I worked over 20 years at Diablo Canyon NPP, where is was forbidden to cut rebar during core drilling. We used a ground detector device that plugged into a grounded receptacle, then the core drill plugged into this device. When any metal was encountered during the drilling process the unit tripped. I have been unable to locate one of these devices, as the question just came up at my new job on how to avoid cutting the rebar. This inexpensive device alleviated the need for X-ray, GPR, or magnetic imaging. Where do I find one of these devices? What is it called?

Thanks.
 

Fulthrotl

~Autocorrect is My Worst Enema.~
Anytime you core drill through a slab I imagine you can hit rebar. Is x-raying of a slab always required and if not how to you avoid the rebar? THanks.

milwualkee makes a metal detector for about $400 that works well..... i've
verified results right alongside a guy doing ultrasound, and i'd trust it,
but not on a POST TENSION deck.

cables on post tension are 1/2" cable, sheathed in greased sleeves, pulled to
20,000 lbs tension, most of the time.

i broke one, once, in 1984, on the meridian hotel across from john wayne
airport. i was trying to locate a buried red dot in the slab, and was directed
by my foreman to do so with a hilti TE 72 with a bull point on it.

i just barely nicked it, and the sound was like a 30-06 going off in a tile
bathroom. the cable came out the side of the building, went across the
parking lot, as it was 4 floors up, and went thru the glass on the office
building next door. it also blows out chuncks of concrete 6" wide and
4' long, where the peaks and valleys in the cable are at in the slab.

nobody was hurt.

repair of the cable back then was $15,000.
now, it runs about $80,000 i was told recently.

post tension, i x-ray before hand with a licensed guy... then i use
my metal detector over the area to detect any metal before i cut,
and i get my lucky rabbits foot out of the work truck as well, in
case i need it.


randy
 

K8MHZ

Senior Member
Location
Michigan. It's a beautiful peninsula, I've looked
Occupation
Electrician
None prestressed slabs with re-bar are no match for a coring machine -- just goes a little slower as you go thru the rebar. Of course it can go thru a raceway too???

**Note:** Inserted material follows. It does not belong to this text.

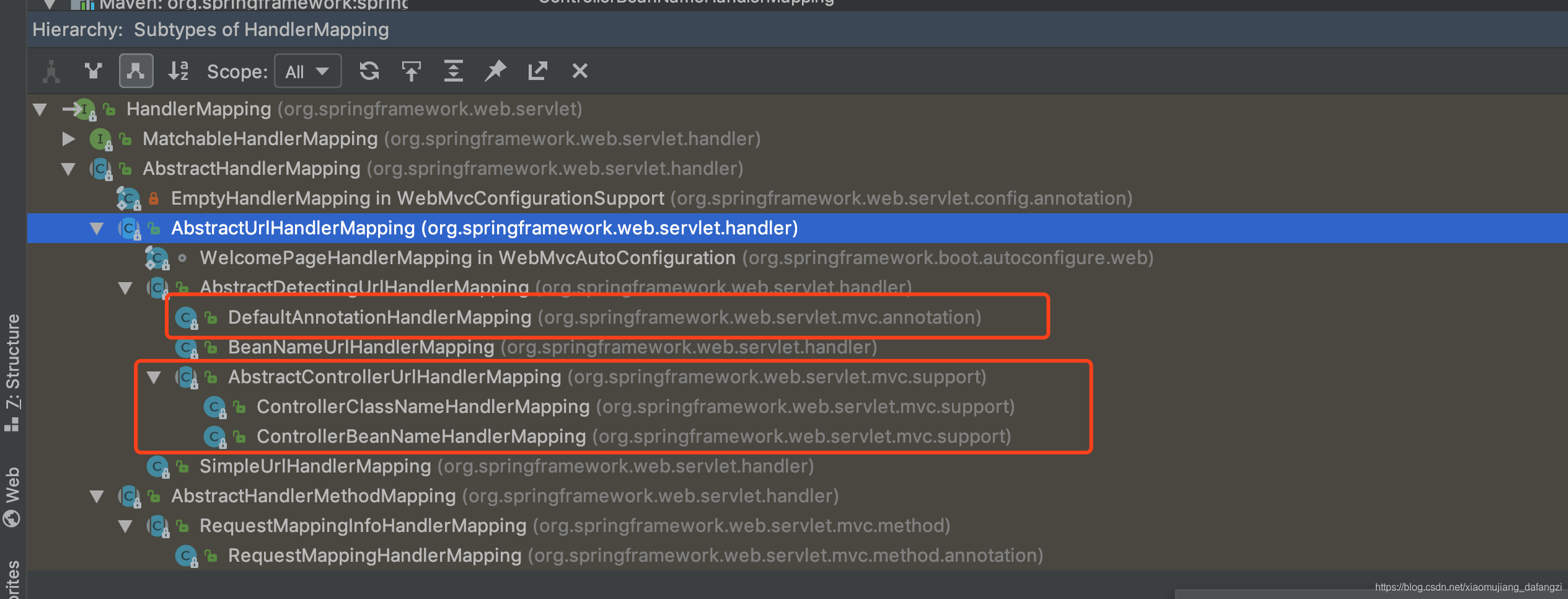Collapse the RequestMappingInfoHandlerMapping subtree
Viewport: 1568px width, 599px height.
click(x=126, y=526)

In my first year as an apprentice I was asked to help find an open circuit in a factory. I had worked in industrial maintenance before I came into the apprenticeship and loved chasing down wires. I located it, someone had core bored a 4 inch hole through a 2 inch rigid pipe in the poured concrete floor. They cut right through all three phases of a 60 amp 440 volt branch circuit. I always wondered how that could have happened without the person doing the boring noticing. First, the circuit was live when it was cut. Second, have you ever done a bore through a wall or floor and not looked into the hole when you were done????
 

Alwayslearningelec

Senior Member
Location
NJ
Occupation
Estimator
In my first year as an apprentice I was asked to help find an open circuit in a factory. I had worked in industrial maintenance before I came into the apprenticeship and loved chasing down wires. I located it, someone had core bored a 4 inch hole through a 2 inch rigid pipe in the poured concrete floor. They cut right through all three phases of a 60 amp 440 volt branch circuit. I always wondered how that could have happened without the person doing the boring noticing. First, the circuit was live when it was cut. Second, have you ever done a bore through a wall or floor and not looked into the hole when you were done????